The comprehensive incidence and risk factors of fracture in kidney transplant recipients: A meta-analysis

Nephrology (Carlton). 2024 Apr 30. doi: 10.1111/nep.14301. Online ahead of print.

Abstract

Aim: Kidney transplant recipients are at high risk of fracture due to many factors such as nutritional status, hyperparathyroidism, acidosis and steroid administration. The current meta-analysis aimed to comprehensively analyse the incidence and risk factors of fracture in kidney transplant recipients.
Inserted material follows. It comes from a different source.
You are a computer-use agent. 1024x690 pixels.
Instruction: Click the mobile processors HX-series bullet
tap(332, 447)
Methods: A systematic search on Embase, Web of Science, PubMed and Cochrane Library until November 2023 was performed. RStudio software was used to analyse data.
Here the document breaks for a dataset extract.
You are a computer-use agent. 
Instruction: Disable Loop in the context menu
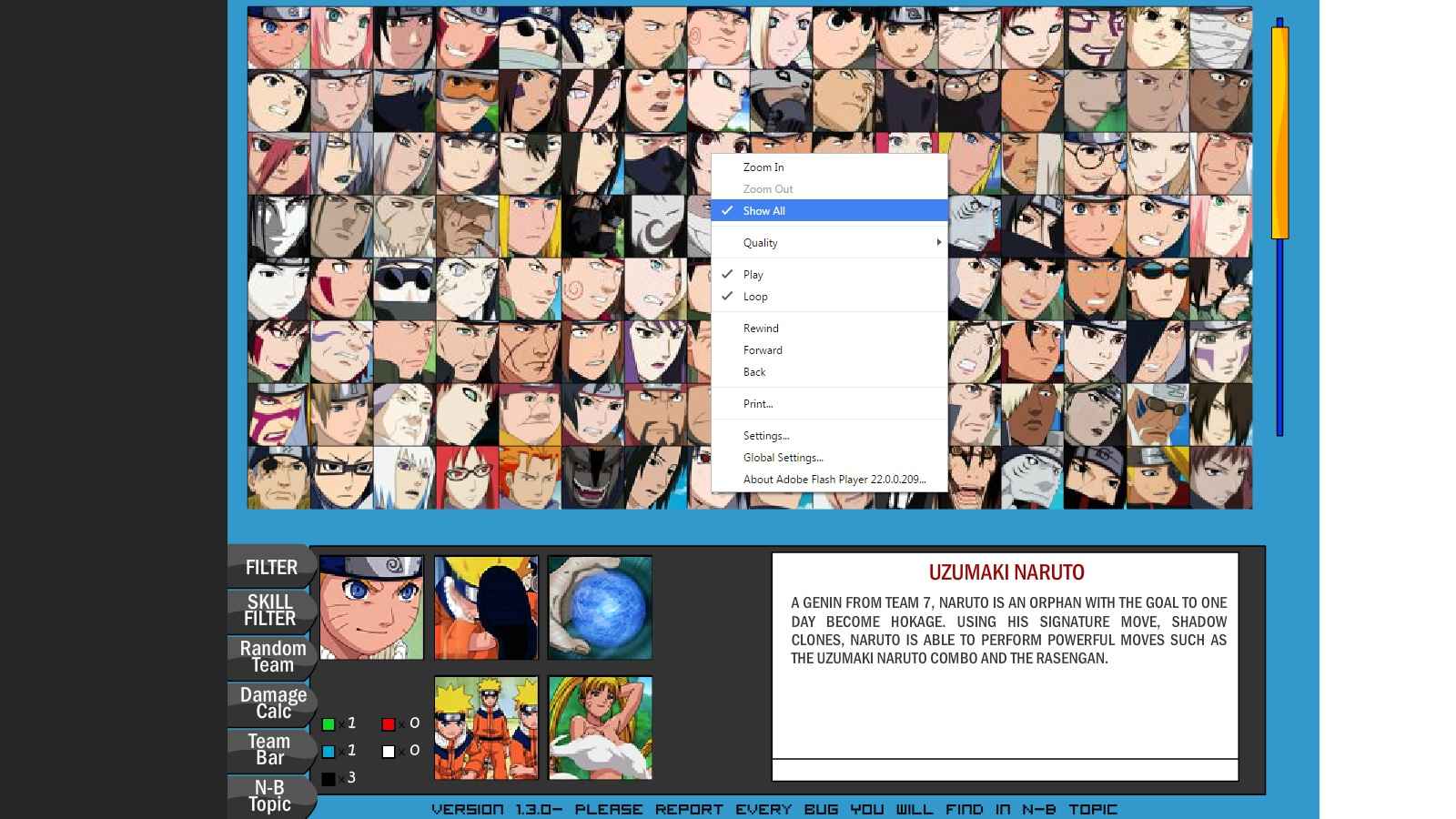(x=754, y=297)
Results: Twenty-eight eligible studies containing 310 530 kidney transplant recipients were included in the analysis. The pooled incidence of fracture was 10% (95% confidence interval [CI]: 7%-13%) generally. When divided by regions, it was further observed that the pooled incidence of fracture was 13% (95% CI: 9%-17%) in Europe, 11% (95% CI: 6%-16%) in North America, 7% (95% CI: 3%-11%) in Asia. Regarding the risk factors, pooled analysis revealed that age of recipient (hazard ratio [HR] = 1.50, 95% CI: 1.17-1.91), female sex (HR = 1.45, 95% CI: 1.36-1.53), pretransplantation diabetes (HR = 1.76, 95% CI: 1.58-1.97), pretransplantation fracture history (HR = 2.28, 95% CI: 1.86-2.78), dialysis duration (HR = 1.09, 95% CI: 1.01-1.17) and deceased donor (HR = 1.21, 95% CI: 1.05-1.39) related to higher risk of fracture. The general quality of included studies was acceptable, and no publication bias existed except for the analysis between age of recipient and fracture incidence; further trim and fill method indicated age of recipient showed a correlation trend with the fracture incidence without the statistical significance.

Conclusion: The pooled incidence of fracture reaches 10% in kidney transplant recipients, which relates to age of recipient, female sex, pretransplantation diabetes or fracture history, dialysis duration and decease donor.

Keywords: fracture; incidence; kidney transplant recipients; meta‐analysis; risk factors.